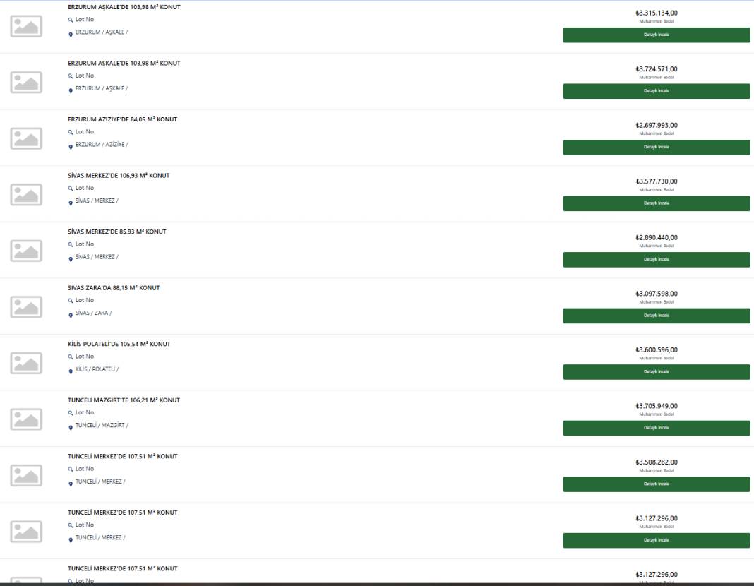Click Detaylı İncele for the ₺3.508.282,00 Tunceli listing
The height and width of the screenshot is (586, 754).
point(657,484)
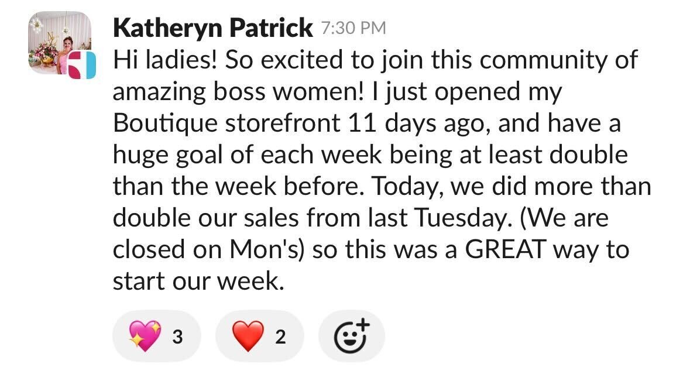The height and width of the screenshot is (367, 690).
Task: Click the "Boutique storefront" text
Action: pyautogui.click(x=226, y=124)
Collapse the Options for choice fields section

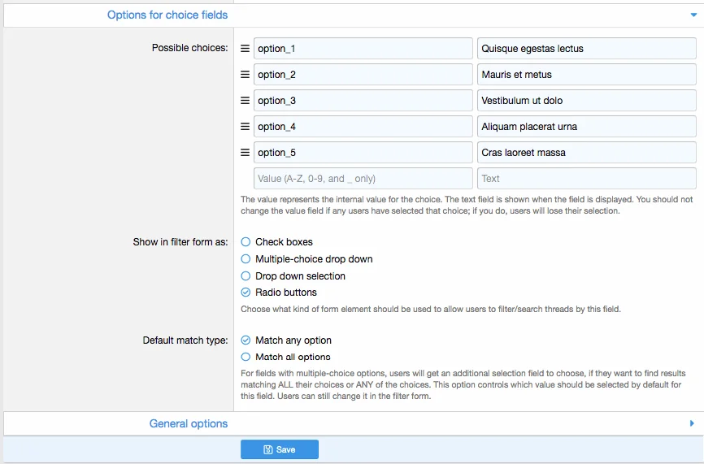[167, 15]
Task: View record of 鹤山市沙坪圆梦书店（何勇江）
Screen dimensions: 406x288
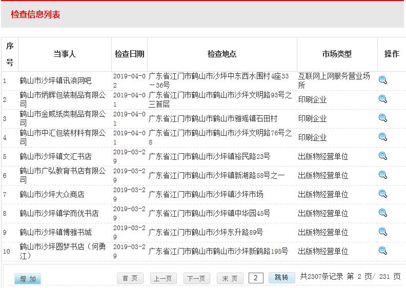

§ **Directions**
Only the lines from the line with "Task: View record of 鹤山市沙坪圆梦书店（何勇江）" through the closing line of the data, both included, should be set down, exactly as written and without pictures.

§ **Written response**
Task: View record of 鹤山市沙坪圆梦书店（何勇江）
Screen dimensions: 406x288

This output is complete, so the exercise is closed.